The proposed approach is tested on a power network with synchronous and wind power DG units in various scenarios of islanding and non-islanding cases. According to the above discussion, the proposed methodology easily distinguishes between islanding and non-islanding conditions for every kind of DG. In this section, a comparative analysis of the proposed technique with other existing methods is presented in Table 3 which reflects the betterment of the proposed scheme over the existing schemes—be it NDZ, complexity, threshold setting, power quality issue, etc. A comparison of the proposed scheme with a [22] (PAOPSV) is represented in Fig. 11a–b. When the proposed method operated at zero power mismatch, islanding is detected within 20 ms, which is faster than the existing method [22]. However, the previous method [22] detects islanding in 100 ms. The rate of change of power (ROCOP) based on the terminal voltage (TV) (ROCOP-TV) [28] scheme accurately detects the islanding for the photovoltaic (PV) inverter-based microgrids. The ROCOP-TV method is fast and distinguishes between islanding and regular grid faults. However, nonlinear load switching was not considered during the evaluation and NDZ value is not provided. Further, another rate of change of superimposed impedance (ROCSI)-based scheme has a non-detection zone of ± 0.1 to ± 0.5% [29]. Also, this method finds limitations in distinguishing the islanding event (IE) from the non-islanding event (NIE) for LLLG faults with fault resistance Rf = 0.01Ω created in the test network at t = 2 s, as shown in Fig. 12. Moreover, the technique of [29] was only tested for inverter-based microgrids. However, the proposed scheme successfully distinguishes IEs from NIEs with zero NDZ and it works well for synchronous and wind power-based microgrids.
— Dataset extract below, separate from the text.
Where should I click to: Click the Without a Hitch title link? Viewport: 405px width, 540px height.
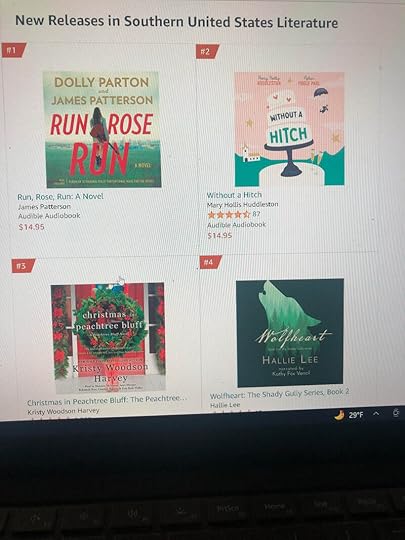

Table 3 Comparison of several islanding detection schemes
Fig. 11
figure 11

Zero power mismatch islanding condition a PAOPSV b Trip signal

Fig. 12
figure 12

The magnitude of ROCSI for the LLLG fault switching with fault resistance Rf = 0.01Ω

6 Conclusion

In this article, a new mixed islanding technique is proposed to overcome the issue of unintentional islanding. This scheme successfully distinguishes between islanding and non-islanding conditions at zero power mismatch and hence avoids unwanted tripping. The operation of the proposed scheme works accurately with various islanding and non-islanding events such as load switching, capacitor switching, nonlinear switching, asynchronous motor switching, and fault switching. According to the simulation results, this technique can detect islanding quickly and correctly in 20 ms. The proposed method does not degrade power quality and is simple to implement with low operating costs. This algorithm detects islanding in less than 2 s and adheres to the IEEE 1547 standard. A comparative analysis is also conducted, and the results are believed to be significantly superior. The advice for future work is observed. In this study, only wind power and synchronous-based DG are considered, so an islanding scheme must be developed to extend the results of this paper and work effectively for solar and fuel cell DG systems.